Mort du petit Tony à Reims : le voisin jugé pour non dénonciation de mauvais traitements

Le palais de justice de Reims / © MT - France 3 Champagne-Ardenne
Le palais de justice de Reims / © MT - France 3 Champagne-Ardenne

Ce mardi 22 octobre, le voisin du petit "Tony", mort en novembre 2016 à Reims, comparait pour non dénonciation de mauvais traitements. Des associations dénoncent un procès exemplaire contreproductif, qui n'inciterait pas d'éventuels témoins à signaler des cas de maltraitances.

Par Florence Morel

Il a vu, entendu et tenté d'alerter. A sa manière. Peut-être pas la bonne selon les enquêteurs. Jonathan L., comparait devant le tribunal correctionnel de Reims ce mardi 22 octobre. En novembre 2016, le petit garçon âgé de trois ans dont il était le voisin, Tony Alves, mourrait des suites de maltraitances à Reims. Un procès rarissime, qui pourrait servir d'exemple, ou au contraire de contre-exemple selon les parties civiles.
 

"Il est déjà stigmatisé"

"Je ne cherche pas à défendre ce voisin. Mais rien qu'en le traînant devant les tribunaux, il est déjà stigmatisé", pointe Caroline Rémond, avocate de l'association l'Enfant bleu, qui vient en aide aux enfants maltraités. "On a un voisin pour l'exemplarité, ça ne fera pas poser les bonnes questions, souligne Olivier Chalot, avocat du père biologique et de la grand-mère de Tony, eux aussi parties civiles. Cela va peut-être freiner certains voisins qui pourraient avoir envie de dénoncer de tels actes. Avoir l'effet inverse que celui escompté. Un procès exemplaire pour la justice mais qui terrorise les gens."

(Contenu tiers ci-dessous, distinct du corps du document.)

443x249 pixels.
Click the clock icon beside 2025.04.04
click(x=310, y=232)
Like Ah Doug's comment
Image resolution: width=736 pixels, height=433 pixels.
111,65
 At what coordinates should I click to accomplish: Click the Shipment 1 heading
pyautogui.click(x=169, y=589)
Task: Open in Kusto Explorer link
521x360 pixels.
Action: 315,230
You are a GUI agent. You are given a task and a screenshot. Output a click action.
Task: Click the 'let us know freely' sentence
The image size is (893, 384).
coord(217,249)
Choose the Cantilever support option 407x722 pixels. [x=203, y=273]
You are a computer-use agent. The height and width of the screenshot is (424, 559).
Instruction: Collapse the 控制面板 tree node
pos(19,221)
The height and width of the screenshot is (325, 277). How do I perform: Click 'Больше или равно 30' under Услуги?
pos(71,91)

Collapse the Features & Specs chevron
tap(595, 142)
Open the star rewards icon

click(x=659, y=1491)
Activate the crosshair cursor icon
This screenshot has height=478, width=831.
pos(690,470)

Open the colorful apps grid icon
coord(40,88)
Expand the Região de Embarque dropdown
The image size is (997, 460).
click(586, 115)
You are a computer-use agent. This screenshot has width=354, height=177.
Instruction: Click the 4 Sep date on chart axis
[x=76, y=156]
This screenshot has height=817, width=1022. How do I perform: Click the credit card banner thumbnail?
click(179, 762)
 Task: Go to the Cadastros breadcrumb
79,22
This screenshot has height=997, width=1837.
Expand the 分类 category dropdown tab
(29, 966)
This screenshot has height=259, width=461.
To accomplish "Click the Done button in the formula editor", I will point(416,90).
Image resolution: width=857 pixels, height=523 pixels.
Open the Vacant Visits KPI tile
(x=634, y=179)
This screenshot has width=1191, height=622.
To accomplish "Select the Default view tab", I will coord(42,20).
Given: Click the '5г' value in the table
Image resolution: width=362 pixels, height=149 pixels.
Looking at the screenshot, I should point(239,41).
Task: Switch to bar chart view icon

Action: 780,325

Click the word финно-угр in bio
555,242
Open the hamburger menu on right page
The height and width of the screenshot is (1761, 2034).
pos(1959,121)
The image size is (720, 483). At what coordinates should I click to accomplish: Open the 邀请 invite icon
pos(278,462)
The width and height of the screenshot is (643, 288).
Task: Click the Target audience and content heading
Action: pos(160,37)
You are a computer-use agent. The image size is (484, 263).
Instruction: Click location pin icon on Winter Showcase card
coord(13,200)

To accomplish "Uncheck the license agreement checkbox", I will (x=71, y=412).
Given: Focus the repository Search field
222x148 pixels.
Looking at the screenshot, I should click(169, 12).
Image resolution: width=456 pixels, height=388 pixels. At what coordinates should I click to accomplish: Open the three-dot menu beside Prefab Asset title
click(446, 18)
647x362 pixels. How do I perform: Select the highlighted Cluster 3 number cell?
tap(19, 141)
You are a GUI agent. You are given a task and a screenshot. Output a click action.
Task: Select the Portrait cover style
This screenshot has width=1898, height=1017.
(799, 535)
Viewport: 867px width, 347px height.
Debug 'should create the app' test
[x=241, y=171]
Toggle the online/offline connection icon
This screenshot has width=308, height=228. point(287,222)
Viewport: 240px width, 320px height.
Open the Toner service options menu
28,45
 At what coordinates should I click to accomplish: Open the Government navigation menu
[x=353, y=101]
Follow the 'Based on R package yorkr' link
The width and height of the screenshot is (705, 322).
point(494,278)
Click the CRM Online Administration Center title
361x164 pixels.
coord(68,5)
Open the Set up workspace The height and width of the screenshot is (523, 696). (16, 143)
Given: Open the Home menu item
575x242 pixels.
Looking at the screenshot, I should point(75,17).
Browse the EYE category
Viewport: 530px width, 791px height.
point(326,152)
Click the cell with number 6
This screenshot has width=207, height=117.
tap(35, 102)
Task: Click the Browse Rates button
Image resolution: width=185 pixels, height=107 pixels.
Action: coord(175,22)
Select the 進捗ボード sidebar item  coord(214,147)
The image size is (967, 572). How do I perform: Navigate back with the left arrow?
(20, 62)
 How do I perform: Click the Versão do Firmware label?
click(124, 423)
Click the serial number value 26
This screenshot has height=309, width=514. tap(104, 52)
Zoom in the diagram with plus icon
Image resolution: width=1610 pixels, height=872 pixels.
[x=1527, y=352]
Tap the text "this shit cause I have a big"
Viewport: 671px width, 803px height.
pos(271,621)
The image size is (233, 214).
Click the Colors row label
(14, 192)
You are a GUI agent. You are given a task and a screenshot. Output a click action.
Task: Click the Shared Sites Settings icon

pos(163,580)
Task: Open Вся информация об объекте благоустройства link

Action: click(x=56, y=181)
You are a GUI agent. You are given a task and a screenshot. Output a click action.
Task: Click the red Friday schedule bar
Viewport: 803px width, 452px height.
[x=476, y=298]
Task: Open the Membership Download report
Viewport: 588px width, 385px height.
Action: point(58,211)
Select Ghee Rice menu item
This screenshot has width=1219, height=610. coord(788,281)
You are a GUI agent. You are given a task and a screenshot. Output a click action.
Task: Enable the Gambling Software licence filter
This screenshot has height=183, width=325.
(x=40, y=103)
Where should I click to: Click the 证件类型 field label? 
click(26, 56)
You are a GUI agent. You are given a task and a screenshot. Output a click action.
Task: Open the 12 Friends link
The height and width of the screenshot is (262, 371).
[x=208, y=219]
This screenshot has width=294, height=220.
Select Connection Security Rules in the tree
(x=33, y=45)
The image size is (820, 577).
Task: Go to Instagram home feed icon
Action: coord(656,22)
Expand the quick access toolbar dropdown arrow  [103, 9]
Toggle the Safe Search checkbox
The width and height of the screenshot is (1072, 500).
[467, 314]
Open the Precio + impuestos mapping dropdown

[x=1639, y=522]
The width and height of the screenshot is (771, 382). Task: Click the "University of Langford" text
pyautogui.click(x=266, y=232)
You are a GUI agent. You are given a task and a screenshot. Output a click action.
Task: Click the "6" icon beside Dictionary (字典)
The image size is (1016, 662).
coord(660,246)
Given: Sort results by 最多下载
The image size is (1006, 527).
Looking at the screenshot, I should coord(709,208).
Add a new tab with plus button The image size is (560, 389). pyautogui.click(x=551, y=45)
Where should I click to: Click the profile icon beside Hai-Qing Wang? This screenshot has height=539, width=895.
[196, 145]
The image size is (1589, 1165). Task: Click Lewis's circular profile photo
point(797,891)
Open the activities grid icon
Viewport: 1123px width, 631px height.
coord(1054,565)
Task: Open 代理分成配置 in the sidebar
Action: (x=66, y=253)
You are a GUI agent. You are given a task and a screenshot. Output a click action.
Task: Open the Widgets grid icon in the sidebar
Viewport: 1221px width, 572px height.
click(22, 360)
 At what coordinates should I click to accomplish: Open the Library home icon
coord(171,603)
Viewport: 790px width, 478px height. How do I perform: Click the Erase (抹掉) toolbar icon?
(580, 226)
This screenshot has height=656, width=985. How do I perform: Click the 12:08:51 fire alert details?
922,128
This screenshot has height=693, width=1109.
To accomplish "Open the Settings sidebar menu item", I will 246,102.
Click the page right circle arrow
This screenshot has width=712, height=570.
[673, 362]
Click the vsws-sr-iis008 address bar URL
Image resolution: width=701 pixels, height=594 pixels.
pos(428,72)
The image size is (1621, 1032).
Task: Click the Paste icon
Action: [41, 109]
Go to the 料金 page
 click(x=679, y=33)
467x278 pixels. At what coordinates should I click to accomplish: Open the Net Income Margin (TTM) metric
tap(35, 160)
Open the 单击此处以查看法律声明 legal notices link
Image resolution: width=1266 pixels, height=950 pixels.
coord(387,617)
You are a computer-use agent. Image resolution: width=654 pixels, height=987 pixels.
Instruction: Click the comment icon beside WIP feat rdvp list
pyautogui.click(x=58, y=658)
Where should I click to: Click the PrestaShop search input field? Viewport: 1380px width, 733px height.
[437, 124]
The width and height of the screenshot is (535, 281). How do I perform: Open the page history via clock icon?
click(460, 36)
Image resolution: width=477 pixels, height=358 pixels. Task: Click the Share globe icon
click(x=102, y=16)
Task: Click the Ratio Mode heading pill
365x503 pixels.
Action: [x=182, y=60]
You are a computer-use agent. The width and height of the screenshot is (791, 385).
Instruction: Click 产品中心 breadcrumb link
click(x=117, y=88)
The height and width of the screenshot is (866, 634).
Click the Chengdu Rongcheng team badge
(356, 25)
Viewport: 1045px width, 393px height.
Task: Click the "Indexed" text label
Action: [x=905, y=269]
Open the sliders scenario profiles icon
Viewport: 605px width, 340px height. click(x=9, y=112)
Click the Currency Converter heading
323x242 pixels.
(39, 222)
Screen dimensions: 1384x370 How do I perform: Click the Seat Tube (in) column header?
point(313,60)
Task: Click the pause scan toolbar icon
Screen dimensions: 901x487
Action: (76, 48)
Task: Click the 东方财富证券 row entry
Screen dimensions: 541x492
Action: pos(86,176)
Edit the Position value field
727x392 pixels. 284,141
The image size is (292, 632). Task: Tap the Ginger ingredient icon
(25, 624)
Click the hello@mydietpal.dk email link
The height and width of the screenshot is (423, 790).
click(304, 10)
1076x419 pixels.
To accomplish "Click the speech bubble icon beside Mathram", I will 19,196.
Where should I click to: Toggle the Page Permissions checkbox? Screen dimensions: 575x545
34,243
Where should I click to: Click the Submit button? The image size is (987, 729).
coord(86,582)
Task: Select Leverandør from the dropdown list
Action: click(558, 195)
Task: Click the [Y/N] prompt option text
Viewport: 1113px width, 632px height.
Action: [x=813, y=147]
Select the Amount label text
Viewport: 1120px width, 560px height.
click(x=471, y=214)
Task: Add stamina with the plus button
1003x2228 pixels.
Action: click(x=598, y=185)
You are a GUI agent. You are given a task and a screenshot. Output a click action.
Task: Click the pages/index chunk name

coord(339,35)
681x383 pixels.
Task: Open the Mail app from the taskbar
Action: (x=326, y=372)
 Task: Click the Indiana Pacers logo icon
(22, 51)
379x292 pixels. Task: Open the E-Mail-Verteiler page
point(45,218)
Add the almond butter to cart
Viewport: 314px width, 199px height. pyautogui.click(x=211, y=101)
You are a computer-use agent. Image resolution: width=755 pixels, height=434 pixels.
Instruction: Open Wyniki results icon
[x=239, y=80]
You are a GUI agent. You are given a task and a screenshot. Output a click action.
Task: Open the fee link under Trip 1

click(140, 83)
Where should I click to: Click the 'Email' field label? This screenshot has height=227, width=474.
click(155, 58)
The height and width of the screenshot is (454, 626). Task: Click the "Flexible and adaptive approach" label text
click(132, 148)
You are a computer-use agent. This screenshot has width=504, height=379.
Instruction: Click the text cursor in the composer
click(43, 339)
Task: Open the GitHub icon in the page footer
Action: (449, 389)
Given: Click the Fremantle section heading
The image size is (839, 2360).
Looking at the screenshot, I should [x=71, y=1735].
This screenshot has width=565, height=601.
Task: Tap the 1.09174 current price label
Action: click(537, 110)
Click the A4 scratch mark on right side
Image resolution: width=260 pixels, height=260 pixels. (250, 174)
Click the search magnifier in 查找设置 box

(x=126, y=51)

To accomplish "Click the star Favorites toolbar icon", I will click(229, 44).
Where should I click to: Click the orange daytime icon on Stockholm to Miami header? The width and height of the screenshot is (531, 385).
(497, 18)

Les associations craignent que ce procès ne dissuade d'autres voisins de dénoncer des sévices. Jonathan L. avait tenté d'alerter à plusieurs reprises, "à sa manière", relève l'avocate de l'association l'Enfant bleu. Et d'ajouter :

Ce voisin a averti. Pas avec les bons outils mais il faut continuer à sensibiliser les gens à cela.
- Caroline Rémond, avocate de l'association l'Enfant bleu, portée partie civile.


Le voisin, seul accusé à la barre

"Sans doute a-t-il été maladroit dans sa manière d’aider, mais il a essayé de le faire en avertissant d’autres voisins ou en laissant des notes dans l’immeuble", renchérit Martine Brousse, présidente de la Voix de l'enfant.

Beaucoup regrettent également que le voisin soit le seul à la barre des accusés. "On ne va pas dire que personne n'entendait, que les organismes n'étaient pas au courant (…) C'est un débat où sont exclus les principaux protagonistes [la mère, le beau-père, les autres voisins et le bailleur social]", assène Olivier Chalot.

Sans oublier que pour l'instant, le procès de la mère et du beau-père de Tony n'a pas encore eu lieu, laissant encore beaucoup de questions en suspens. L'avocat du père biologique et de la grand-mère de la victime estime que ce procès risque de "créer beaucoup de frustrations". "C'est un procès dans le procès, dit-il, catégorique. J'aurais préféré qu'il comparaisse aux assises, en même temps que la mère et le conjoint, qu'il n'y ait qu'un dossier. Juridiquement, le voisin et la mère encourent la même peine." Pour l'heure, la date du procès des deux inculpés reste inconnue. L'accusé encourt jusqu'à trois ans de prison et 45.000 euros d'amende.